**TO DO**
Repeat the listing below word for word, from the line with "Task: Click the blue corner resize handle" to the line with "pyautogui.click(x=479, y=714)", including both of those lines. Leave the pictures out of your answer.

==== DATASET RECORDS ====

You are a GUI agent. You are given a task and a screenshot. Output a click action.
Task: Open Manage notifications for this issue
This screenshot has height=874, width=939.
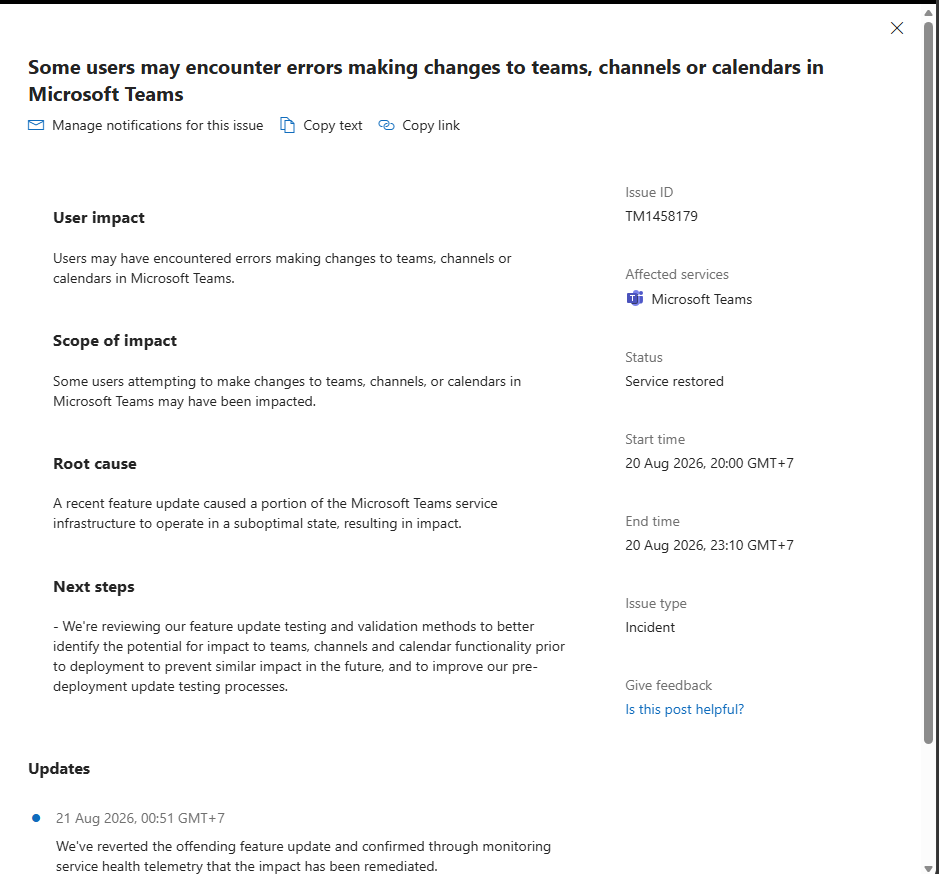(146, 125)
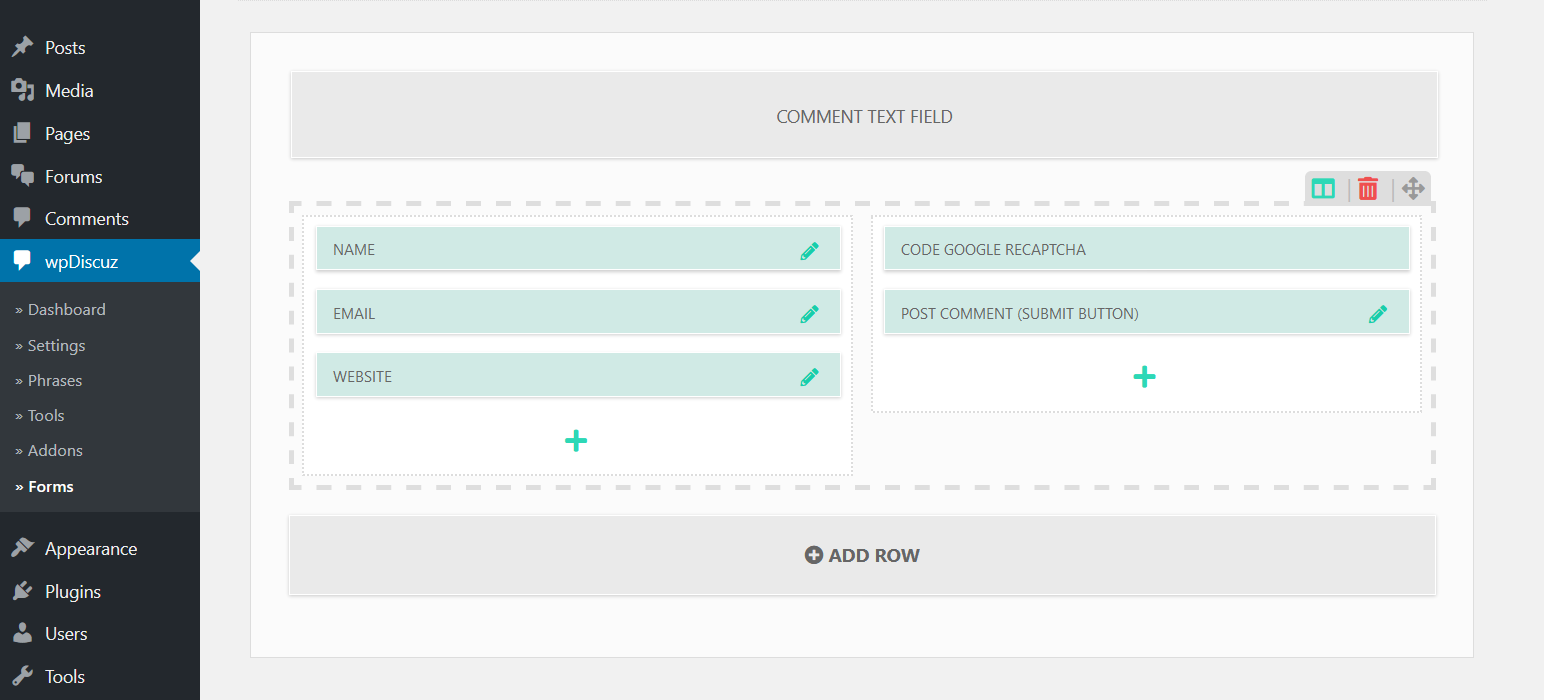Screen dimensions: 1544x700
Task: Edit the Post Comment submit button field
Action: (1377, 314)

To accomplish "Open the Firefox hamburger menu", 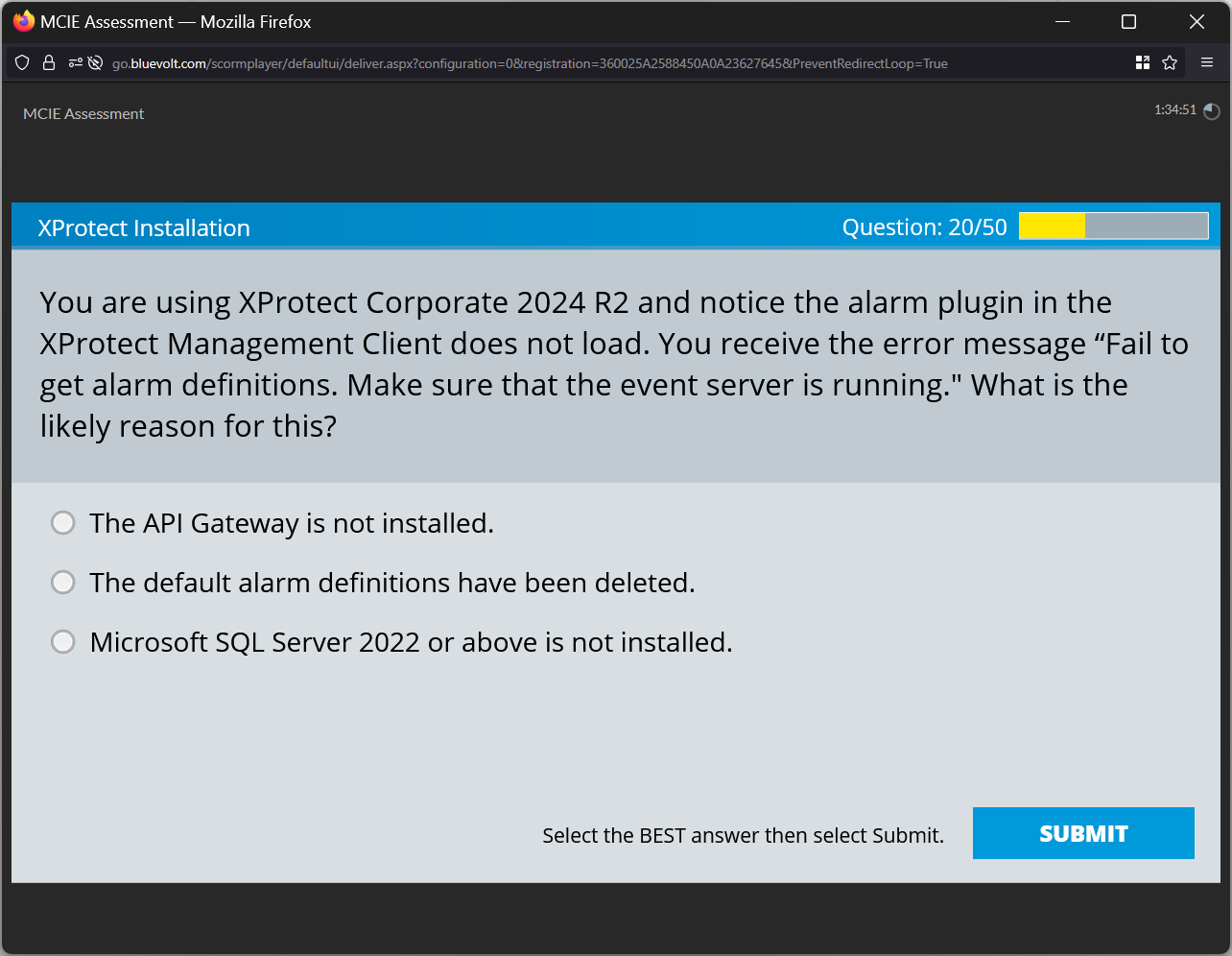I will click(x=1207, y=62).
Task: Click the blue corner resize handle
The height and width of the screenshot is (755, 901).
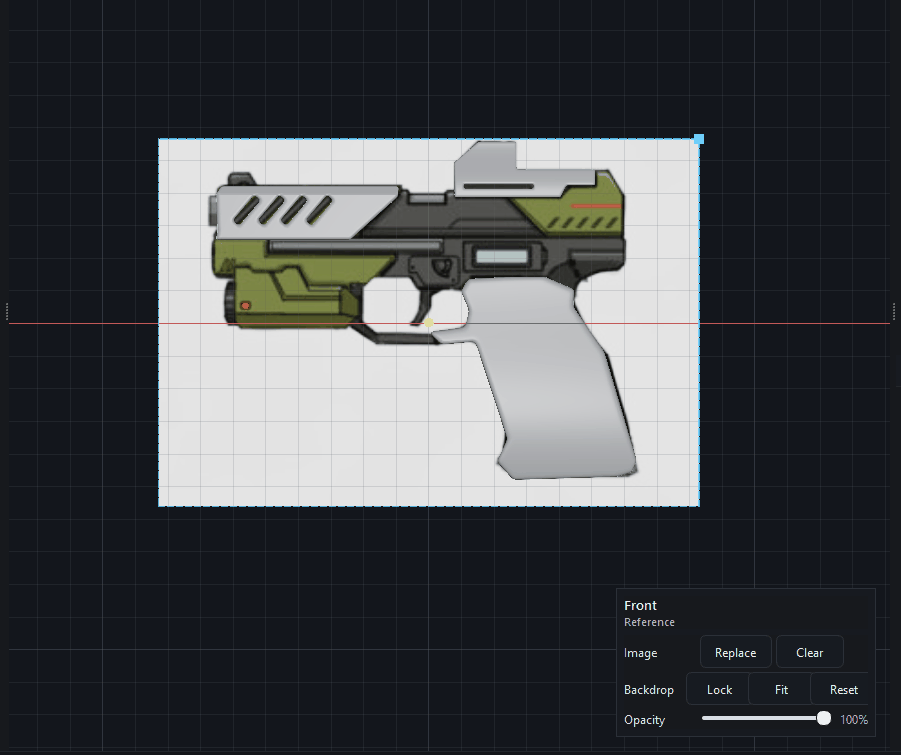Action: pos(699,139)
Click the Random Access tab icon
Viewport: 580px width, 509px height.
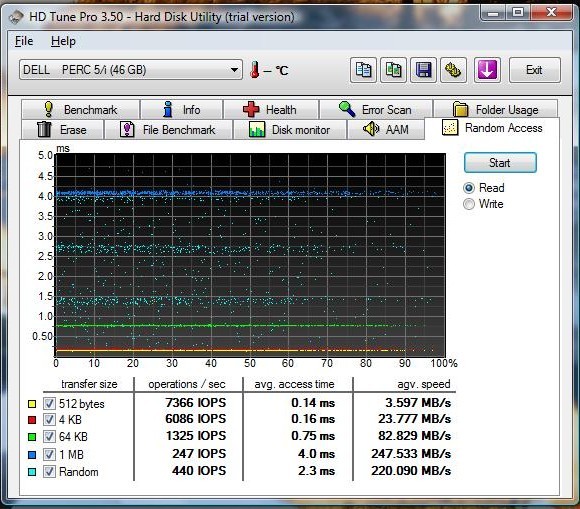click(450, 128)
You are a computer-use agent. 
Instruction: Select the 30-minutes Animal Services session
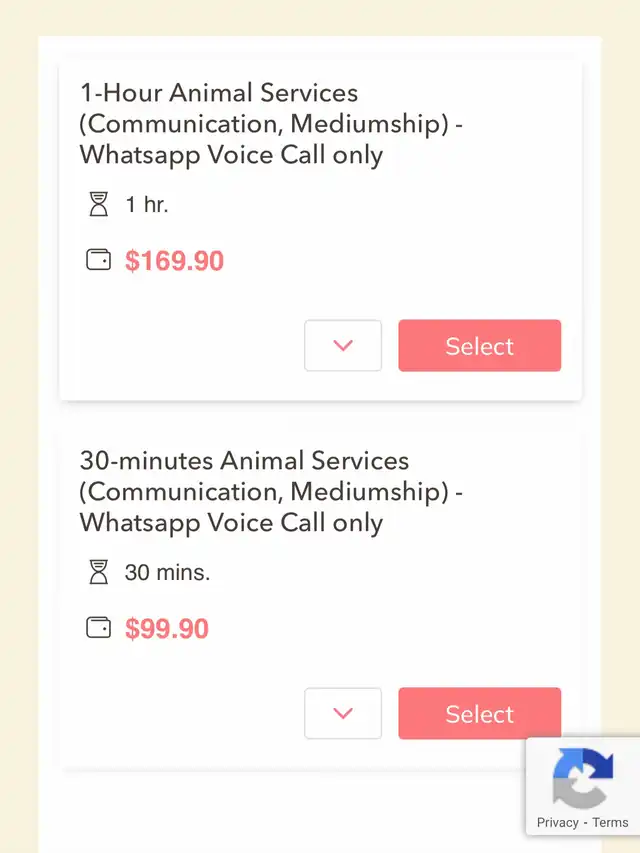pyautogui.click(x=479, y=714)
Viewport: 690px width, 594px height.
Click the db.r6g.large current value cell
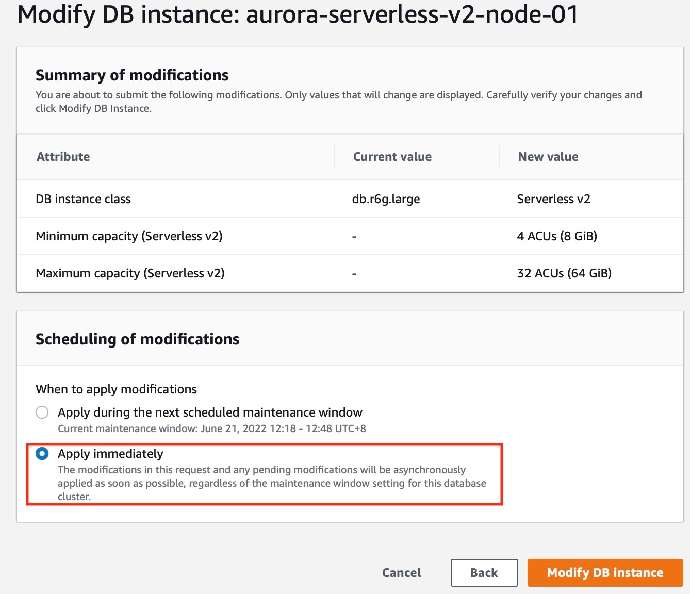point(386,199)
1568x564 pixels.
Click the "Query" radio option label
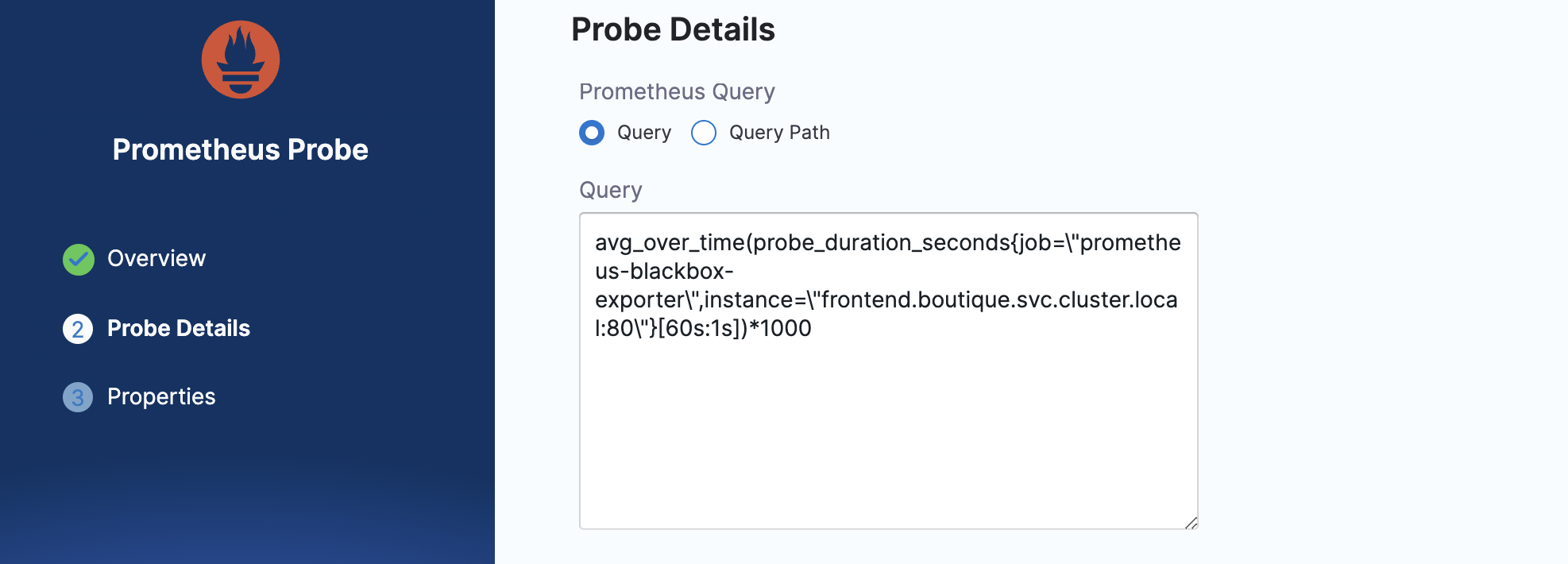pyautogui.click(x=643, y=133)
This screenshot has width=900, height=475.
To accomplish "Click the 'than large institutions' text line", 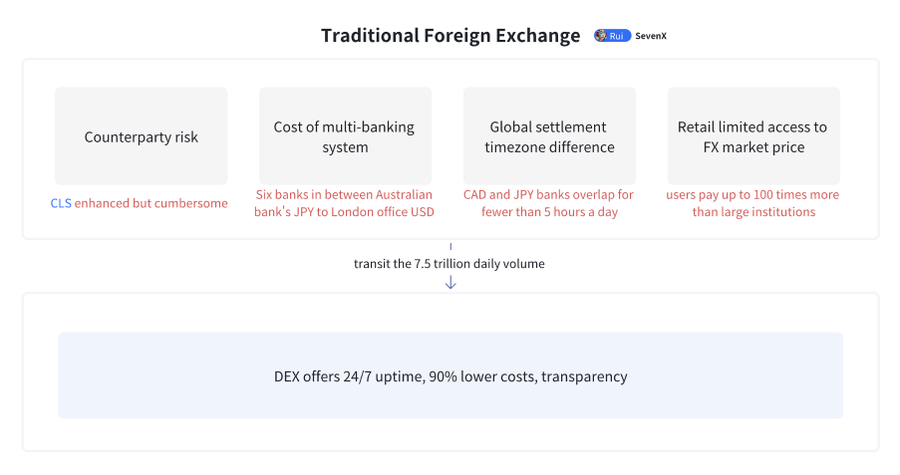I will [753, 212].

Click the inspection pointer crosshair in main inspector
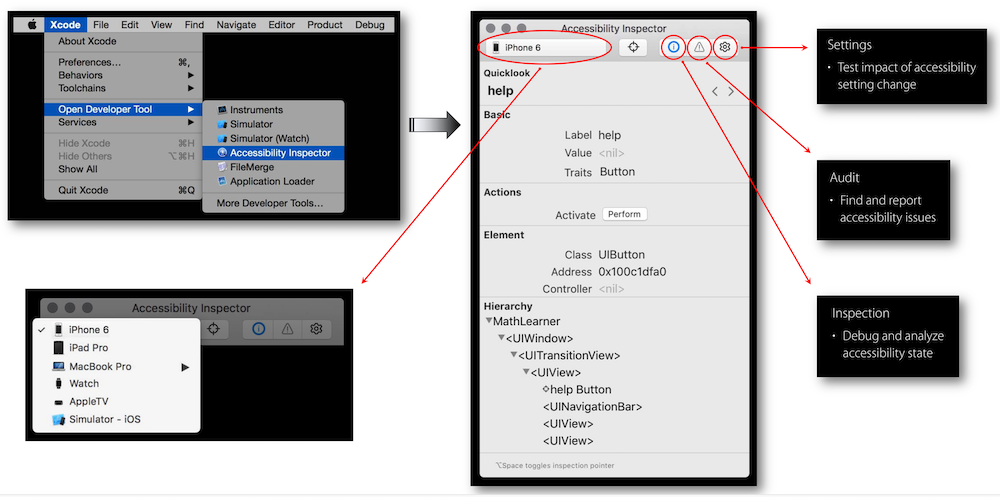[633, 47]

====

**WORKED ANSWER**
Task: Click the blue corner resize handle
The height and width of the screenshot is (755, 901).
Action: pos(699,139)
Click the Random Access tab icon
Viewport: 580px width, 509px height.
click(450, 128)
You are a computer-use agent. 
Instruction: Select the 30-minutes Animal Services session
pyautogui.click(x=479, y=714)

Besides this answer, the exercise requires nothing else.